Unfair! he screams, because his only moment of importance in the crushing world is when he comes—or so he feels—and he grasps those moments that form a sextime which he knows is short, leaving him with nothing more when it—but not he—dies. He has seen young, very young ghosts haunting the streets.
Those feelings occur each time he hustles. Tonight’s fusion of excitement and fear veers toward heated terror, panic, a cumulative rage which pleads to free itself.
The night fluctuates between the last of a cool spring and the first of a panting summer. His sweat cools as he walks—his shirt unbuttoned—along the upper part of the city’s main street—wide, long, a buzzing electric vein. He sees the mobs of people ignoring him and each other and the madness bursting everywhere; a tattered woman rips at imaginary figures ripping back at her, and Tim watches as if to give his fear or sorrow or anger an object. She snatches at the air, her body contracts, and then releases the tension as if for only a moment she has slain the horror. He moves on. On greenish-brown benches others sit traumatized like sacrifices to the street. The buzz is nervous.
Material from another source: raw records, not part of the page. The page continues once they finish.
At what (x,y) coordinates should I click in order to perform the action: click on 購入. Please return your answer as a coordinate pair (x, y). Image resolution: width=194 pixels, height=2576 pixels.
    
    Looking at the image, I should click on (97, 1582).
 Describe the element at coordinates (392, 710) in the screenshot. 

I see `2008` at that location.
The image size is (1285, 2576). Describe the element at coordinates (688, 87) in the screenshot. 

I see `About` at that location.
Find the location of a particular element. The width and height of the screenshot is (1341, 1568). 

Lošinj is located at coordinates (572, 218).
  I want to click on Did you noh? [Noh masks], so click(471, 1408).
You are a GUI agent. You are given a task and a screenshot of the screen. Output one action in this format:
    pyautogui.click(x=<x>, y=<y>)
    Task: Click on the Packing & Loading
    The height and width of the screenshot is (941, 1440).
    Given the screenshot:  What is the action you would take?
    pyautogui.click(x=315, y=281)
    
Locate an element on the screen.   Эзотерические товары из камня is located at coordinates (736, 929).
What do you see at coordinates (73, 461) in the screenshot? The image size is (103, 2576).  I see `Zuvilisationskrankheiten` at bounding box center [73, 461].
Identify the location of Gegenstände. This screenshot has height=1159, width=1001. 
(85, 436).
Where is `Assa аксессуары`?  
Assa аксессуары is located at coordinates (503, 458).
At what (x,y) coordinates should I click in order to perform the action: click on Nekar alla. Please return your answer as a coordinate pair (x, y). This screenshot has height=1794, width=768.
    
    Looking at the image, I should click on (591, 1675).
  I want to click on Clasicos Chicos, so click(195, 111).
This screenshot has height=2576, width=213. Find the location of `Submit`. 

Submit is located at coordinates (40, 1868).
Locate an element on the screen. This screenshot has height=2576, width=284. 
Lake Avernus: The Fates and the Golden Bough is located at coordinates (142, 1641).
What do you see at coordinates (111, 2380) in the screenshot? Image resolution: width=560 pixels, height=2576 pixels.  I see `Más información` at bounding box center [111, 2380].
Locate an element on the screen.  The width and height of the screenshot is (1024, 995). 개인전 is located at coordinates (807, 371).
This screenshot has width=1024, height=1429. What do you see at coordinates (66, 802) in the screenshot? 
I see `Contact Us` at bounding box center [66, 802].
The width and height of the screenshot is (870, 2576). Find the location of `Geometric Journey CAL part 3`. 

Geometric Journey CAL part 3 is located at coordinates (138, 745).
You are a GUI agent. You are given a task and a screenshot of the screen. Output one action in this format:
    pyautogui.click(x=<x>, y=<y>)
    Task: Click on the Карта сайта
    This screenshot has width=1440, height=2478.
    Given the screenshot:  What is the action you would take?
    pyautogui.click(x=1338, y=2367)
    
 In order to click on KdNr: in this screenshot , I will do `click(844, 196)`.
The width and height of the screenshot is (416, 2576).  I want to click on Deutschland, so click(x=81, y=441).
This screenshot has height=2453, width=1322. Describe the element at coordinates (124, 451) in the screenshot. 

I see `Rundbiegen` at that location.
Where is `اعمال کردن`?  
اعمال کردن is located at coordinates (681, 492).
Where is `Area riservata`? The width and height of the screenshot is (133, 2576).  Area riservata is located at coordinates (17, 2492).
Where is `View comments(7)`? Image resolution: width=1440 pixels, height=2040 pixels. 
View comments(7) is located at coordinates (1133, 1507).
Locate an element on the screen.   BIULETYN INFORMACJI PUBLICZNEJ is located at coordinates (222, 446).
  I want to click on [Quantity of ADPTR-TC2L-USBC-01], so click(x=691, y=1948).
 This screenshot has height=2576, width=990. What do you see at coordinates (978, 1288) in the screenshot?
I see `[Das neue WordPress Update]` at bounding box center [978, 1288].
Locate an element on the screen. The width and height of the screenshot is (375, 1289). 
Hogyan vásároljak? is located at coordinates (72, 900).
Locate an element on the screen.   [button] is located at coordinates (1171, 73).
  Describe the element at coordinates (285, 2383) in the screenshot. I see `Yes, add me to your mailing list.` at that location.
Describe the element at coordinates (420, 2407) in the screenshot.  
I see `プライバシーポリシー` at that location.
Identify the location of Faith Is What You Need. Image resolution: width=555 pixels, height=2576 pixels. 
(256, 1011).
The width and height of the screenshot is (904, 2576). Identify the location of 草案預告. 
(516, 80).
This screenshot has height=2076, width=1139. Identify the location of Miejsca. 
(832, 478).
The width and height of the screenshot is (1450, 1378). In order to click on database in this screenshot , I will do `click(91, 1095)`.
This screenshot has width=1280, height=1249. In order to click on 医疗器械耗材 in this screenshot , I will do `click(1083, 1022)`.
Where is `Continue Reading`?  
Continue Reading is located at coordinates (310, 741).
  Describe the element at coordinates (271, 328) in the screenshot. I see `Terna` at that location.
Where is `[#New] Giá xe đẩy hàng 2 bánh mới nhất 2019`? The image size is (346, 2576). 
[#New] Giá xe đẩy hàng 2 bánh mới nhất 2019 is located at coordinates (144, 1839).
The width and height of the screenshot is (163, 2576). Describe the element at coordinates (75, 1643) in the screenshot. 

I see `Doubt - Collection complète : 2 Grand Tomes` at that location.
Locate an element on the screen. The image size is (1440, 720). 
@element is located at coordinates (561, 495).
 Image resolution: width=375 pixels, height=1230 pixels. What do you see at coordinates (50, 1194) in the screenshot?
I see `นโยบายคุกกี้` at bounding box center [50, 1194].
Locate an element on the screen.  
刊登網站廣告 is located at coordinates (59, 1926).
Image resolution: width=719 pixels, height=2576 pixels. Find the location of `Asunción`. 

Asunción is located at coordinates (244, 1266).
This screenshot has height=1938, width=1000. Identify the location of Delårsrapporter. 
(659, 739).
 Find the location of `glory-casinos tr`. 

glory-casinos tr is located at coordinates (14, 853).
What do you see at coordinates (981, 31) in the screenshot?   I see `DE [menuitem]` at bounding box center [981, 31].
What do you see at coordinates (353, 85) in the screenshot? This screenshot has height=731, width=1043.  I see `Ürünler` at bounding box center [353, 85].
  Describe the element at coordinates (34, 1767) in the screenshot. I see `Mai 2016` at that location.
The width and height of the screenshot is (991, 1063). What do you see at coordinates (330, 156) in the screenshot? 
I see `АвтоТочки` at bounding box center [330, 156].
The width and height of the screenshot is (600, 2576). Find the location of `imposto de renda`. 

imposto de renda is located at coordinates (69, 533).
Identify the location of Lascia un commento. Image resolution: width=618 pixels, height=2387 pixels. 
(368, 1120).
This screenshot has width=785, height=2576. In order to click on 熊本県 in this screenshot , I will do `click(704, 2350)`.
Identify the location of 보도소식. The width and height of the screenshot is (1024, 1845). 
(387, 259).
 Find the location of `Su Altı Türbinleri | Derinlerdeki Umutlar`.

When did tonight’s new terror begin?
There are times when it is-the city that makes him ache, ache with anger; so beautiful, this concrete jungle, trying to survive the raining filth, as if it knows it’s dying. Other nights he focuses on the giant buildings stabbing at the sky, which seems lowered each year by a new layer of filthy clouds. Iron, steel, cement, the buildings—at times they crush him tiny; other times he searches the sharp angles of light and dark they create, shoving himself in and out of them to become a part of their ordered patterns.